Drei Jahre nach dem Anschlag von Hanau Wie Hinterbliebene gegen Rassismus und für die Erinnerung kämpfen
Drei Jahre nach dem rassistischen Anschlag von Hanau haben sich manche der Hinterbliebenen aus der Öffentlichkeit zurückgezogen. Andere stellen sich unermüdlich ans Rednerpult: gegen Rassismus und für Aufklärung und Erinnerung.
Çetin Gültekin ist ein höflicher Mensch, der meist mit sanfter Stimme spricht. Auch, wenn er ans Rednerpult tritt. Häufig orientiert er sich an seinen Notizen. Manchmal aber löst er sich von diesen Notizen, spricht frei und dann wird er auch mal lauter, ärgert sich – über das, was er in den vergangenen drei Jahren erlebt hat.
"Wir haben in den drei Jahren vieles auf den Tisch gelegt", sagt er, "aber es hat weder Konsequenzen noch Gerechtigkeit gebracht." Gültekin meint dabei Erkenntnisse rund um den Anschlag, die in dieser Zeit aufgedeckt wurden: der überlastete Notruf in der Anschlagsnacht, dass der in der Anschlagsnacht eingesetzte Polizeihubschrauber keinen Funkkontakt hatte oder dass die Polizei das Haus des Attentäters längere Zeit nicht richtig bewachte.

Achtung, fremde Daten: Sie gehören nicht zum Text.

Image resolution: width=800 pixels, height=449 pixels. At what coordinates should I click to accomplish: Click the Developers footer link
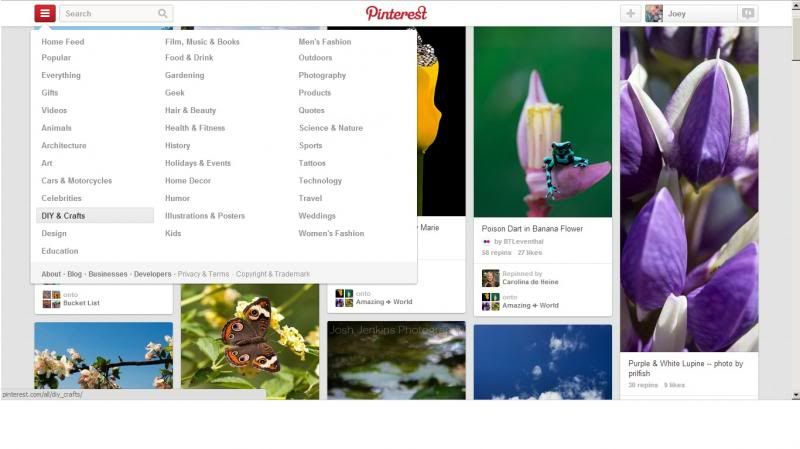[153, 274]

All das wurde aufgedeckt von Medien oder den Hinterbliebenen selbst und der "Initiative 19. Februar", die mit der Rechercheagentur "Forensic Architecture" vor gut zwei Wochen ihre Ausstellung zum Anschlag im Hanauer Rathaus eröffnete, die zuvor auch schon in Frankfurt zu sehen war.
Auch da trat Çetin Gültekin ans Rednerpult. "Um zu erinnern", erklärt er. Sein Bruder Gökhan und die anderen beim Anschlag Getöteten sollen schlicht nicht in Vergessenheit geraten.
Die Opfer in den Fokus rücken
Genau das treibt auch andere Hinterbliebene an. "Weil bis heute jeder Anschlag oder rassistische Tat täterorientiert war und nie opferorientiert", meint Gültekin. In Hanau dagegen waren schnell Namen und Gesichter der Opfer bekannt. Bis heute zieren sie Wände oder Straßenlaternen im ganzen Land. "Wir kämpfen dafür, dass das auch hält", so Gültekin.
Ganz ähnlich äußert sich auch Said Etris Hashemi. Er hat den Anschlag schwerverletzt überlebt. Sein Bruder Said Nesar wurde getötet. Seitdem nimmt Hashemi deutschlandweit an Podiumsdiskussionen teil, engagiert sich in Organisationen, die gegen Rassismus kämpfen oder ist Redner bei der Bundesmigrationskonferenz.
Er nennt es "Lobbyarbeit". "Um zu erinnern, um aufzuklären, um auch politisch eine Veränderung herbeizuführen", wie er erklärt.
Seine Schwester Saida will das vor allem vor Ort tun: in Hanau. Vor zwei Jahren wurde sie für die SPD in die Hanauer Stadtverordnetenversammlung gewählt. "Ich möchte mich für eine moderne, fortgeschrittene und von Vielfalt geprägte Stadt einsetzen", so die angehende Lehrerin nach ihrer Wahl.
Ajla Kurtović will das künftig im hessischen Landtag tun. Beim Anschlag hat sie ihren Bruder Hamza verloren, im Herbst kandidiert sie für die SPD bei der Landtagswahl als Ersatzkandidatin für den Landtagsabgeordneten Christoph Degen. "Ich habe beschlossen, mich politisch zu engagieren, weil ich durch den Anschlag von Hanau und die Krisen der vergangenen Jahre gemerkt habe, dass wir in vielen Bereichen Nachholbedarf haben und ich etwas verändert möchte", erklärt sie ihr Engagement.
Die Last der ständigen Erinnerung
Immer wieder erinnert werden an das, was vor mittlerweile drei Jahren passiert ist, es immer wieder zu wiederholen, das ist einigen anderen Hinterbliebenen mittlerweile zu viel. Sie haben sich in den vergangenen Monaten immer mehr zurückgezogen.
"Es ist anstrengend", zeigt Said Etris Hashemi Verständnis. "Aber ich weiß, dass es für was Gutes ist. Das ist die Motivation dahinter: dass ich mit meiner Stimme etwas Gutes bewirken kann."
So oder so - in einem Punkt sind sich alle Hinterbliebenen einig: Niemand soll jemals wieder das durchmachen müssen, was sie durchgemacht haben. Und deshalb werden sich einige von ihnen auch weiterhin ans Rednerpult stellen - mal leiser, mal lauter.